What the task asks »
Below are records; write all of them out exactly.

━━━ Records shown

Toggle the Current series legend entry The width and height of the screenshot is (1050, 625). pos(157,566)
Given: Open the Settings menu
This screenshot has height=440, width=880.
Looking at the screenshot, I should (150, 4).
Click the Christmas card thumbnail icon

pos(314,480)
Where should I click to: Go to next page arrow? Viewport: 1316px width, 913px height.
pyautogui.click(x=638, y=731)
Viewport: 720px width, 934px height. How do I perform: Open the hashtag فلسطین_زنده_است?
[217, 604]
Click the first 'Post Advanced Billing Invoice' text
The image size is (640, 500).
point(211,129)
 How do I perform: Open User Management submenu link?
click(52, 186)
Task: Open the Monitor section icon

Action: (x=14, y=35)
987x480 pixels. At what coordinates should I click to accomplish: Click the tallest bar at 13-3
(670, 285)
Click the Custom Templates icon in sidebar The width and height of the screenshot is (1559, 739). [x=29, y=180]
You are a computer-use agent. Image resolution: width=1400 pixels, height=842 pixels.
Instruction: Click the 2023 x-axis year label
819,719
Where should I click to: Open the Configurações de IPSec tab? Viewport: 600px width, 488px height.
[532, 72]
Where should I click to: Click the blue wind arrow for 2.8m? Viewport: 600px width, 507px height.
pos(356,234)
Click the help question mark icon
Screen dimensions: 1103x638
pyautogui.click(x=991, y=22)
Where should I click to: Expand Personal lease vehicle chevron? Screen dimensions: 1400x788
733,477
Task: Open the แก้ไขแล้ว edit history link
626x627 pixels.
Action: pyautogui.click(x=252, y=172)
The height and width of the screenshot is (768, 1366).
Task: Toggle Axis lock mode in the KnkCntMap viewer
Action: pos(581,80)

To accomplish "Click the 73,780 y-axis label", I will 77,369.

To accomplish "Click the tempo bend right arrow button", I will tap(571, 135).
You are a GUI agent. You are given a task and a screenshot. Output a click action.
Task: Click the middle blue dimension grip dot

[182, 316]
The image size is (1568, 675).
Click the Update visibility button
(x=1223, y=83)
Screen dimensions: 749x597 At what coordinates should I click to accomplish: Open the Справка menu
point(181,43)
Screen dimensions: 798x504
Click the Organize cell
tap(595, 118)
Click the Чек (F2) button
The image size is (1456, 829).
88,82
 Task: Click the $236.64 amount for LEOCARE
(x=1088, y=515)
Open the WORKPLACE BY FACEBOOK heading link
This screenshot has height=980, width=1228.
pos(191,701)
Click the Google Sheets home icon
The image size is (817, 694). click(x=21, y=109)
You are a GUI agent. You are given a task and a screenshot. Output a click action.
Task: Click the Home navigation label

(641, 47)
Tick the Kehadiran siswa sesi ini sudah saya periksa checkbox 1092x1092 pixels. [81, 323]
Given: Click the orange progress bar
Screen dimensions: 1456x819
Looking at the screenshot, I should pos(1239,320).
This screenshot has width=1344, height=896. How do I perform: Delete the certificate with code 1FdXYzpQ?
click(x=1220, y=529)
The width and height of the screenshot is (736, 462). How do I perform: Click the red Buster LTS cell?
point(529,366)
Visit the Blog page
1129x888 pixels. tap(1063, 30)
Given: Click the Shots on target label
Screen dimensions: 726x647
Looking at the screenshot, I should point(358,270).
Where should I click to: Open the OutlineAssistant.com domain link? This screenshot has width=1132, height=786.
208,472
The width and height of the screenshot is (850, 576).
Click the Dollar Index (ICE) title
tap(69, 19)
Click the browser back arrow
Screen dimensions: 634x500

━━━━━━

Your response »
Toggle the Current series legend entry The width and height of the screenshot is (1050, 625). pos(157,566)
Given: Open the Settings menu
This screenshot has height=440, width=880.
Looking at the screenshot, I should (150, 4).
Click the Christmas card thumbnail icon

pos(314,480)
Where should I click to: Go to next page arrow? Viewport: 1316px width, 913px height.
pyautogui.click(x=638, y=731)
Viewport: 720px width, 934px height. How do I perform: Open the hashtag فلسطین_زنده_است?
[217, 604]
Click the first 'Post Advanced Billing Invoice' text
The image size is (640, 500).
point(211,129)
 How do I perform: Open User Management submenu link?
click(52, 186)
Task: Open the Monitor section icon

Action: (x=14, y=35)
987x480 pixels. At what coordinates should I click to accomplish: Click the tallest bar at 13-3
(670, 285)
Click the Custom Templates icon in sidebar The width and height of the screenshot is (1559, 739). [x=29, y=180]
You are a computer-use agent. Image resolution: width=1400 pixels, height=842 pixels.
Instruction: Click the 2023 x-axis year label
819,719
Where should I click to: Open the Configurações de IPSec tab? Viewport: 600px width, 488px height.
[532, 72]
Where should I click to: Click the blue wind arrow for 2.8m? Viewport: 600px width, 507px height.
pos(356,234)
Click the help question mark icon
Screen dimensions: 1103x638
pyautogui.click(x=991, y=22)
Where should I click to: Expand Personal lease vehicle chevron? Screen dimensions: 1400x788
733,477
Task: Open the แก้ไขแล้ว edit history link
626x627 pixels.
Action: pyautogui.click(x=252, y=172)
The height and width of the screenshot is (768, 1366).
Task: Toggle Axis lock mode in the KnkCntMap viewer
Action: pos(581,80)

To accomplish "Click the 73,780 y-axis label", I will 77,369.

To accomplish "Click the tempo bend right arrow button", I will tap(571, 135).
You are a GUI agent. You are given a task and a screenshot. Output a click action.
Task: Click the middle blue dimension grip dot

[182, 316]
The image size is (1568, 675).
Click the Update visibility button
(x=1223, y=83)
Screen dimensions: 749x597 At what coordinates should I click to accomplish: Open the Справка menu
point(181,43)
Screen dimensions: 798x504
Click the Organize cell
tap(595, 118)
Click the Чек (F2) button
The image size is (1456, 829).
88,82
 Task: Click the $236.64 amount for LEOCARE
(x=1088, y=515)
Open the WORKPLACE BY FACEBOOK heading link
This screenshot has height=980, width=1228.
pos(191,701)
Click the Google Sheets home icon
The image size is (817, 694). click(x=21, y=109)
You are a GUI agent. You are given a task and a screenshot. Output a click action.
Task: Click the Home navigation label

(641, 47)
Tick the Kehadiran siswa sesi ini sudah saya periksa checkbox 1092x1092 pixels. [81, 323]
Given: Click the orange progress bar
Screen dimensions: 1456x819
Looking at the screenshot, I should pos(1239,320).
This screenshot has width=1344, height=896. How do I perform: Delete the certificate with code 1FdXYzpQ?
click(x=1220, y=529)
The width and height of the screenshot is (736, 462). How do I perform: Click the red Buster LTS cell?
point(529,366)
Visit the Blog page
1129x888 pixels. tap(1063, 30)
Given: Click the Shots on target label
Screen dimensions: 726x647
Looking at the screenshot, I should point(358,270).
Where should I click to: Open the OutlineAssistant.com domain link? This screenshot has width=1132, height=786.
208,472
The width and height of the screenshot is (850, 576).
Click the Dollar Index (ICE) title
tap(69, 19)
Click the browser back arrow
Screen dimensions: 634x500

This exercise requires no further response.